How does loan prepayment save you money?

A prepayment is an extra lump-sum payment toward your loan's principal, over and above your regular EMIs. Because personal loans use reducing-balance interest, cutting the principal early means interest is charged on a smaller balance — so you either finish the loan sooner or pay less interest overall. This tool keeps your EMI the same and shows how much sooner the loan ends.

How the estimate works
1. Your prepayment is subtracted from the outstanding principal
2. Keeping the same EMI, the loan now clears in fewer months — the interest you avoid on that reduced balance is your saving

What affects your savings?

Prepayment size

A larger lump sum cuts more principal and saves more interest.

Timing

Prepaying earlier in the tenure saves far more than prepaying near the end.

Interest rate

The higher your rate, the more each prepayment is worth in saved interest.

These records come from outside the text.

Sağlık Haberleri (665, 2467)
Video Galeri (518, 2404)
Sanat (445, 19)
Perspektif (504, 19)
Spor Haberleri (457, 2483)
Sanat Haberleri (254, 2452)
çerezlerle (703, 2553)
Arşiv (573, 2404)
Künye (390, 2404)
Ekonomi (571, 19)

Frequently asked questions

This calculator keeps your EMI the same and reduces the tenure, which maximises interest saved. Many lenders also let you keep the tenure and lower the EMI instead — ask your lender which options they allow.

Some lenders charge a prepayment or foreclosure fee (often a percentage of the amount prepaid), while others allow it free after a lock-in period. Check your loan agreement before prepaying.

Earlier in the tenure, when most of your EMI still goes toward interest. Prepaying in the first half of the loan typically saves significantly more than prepaying near the end.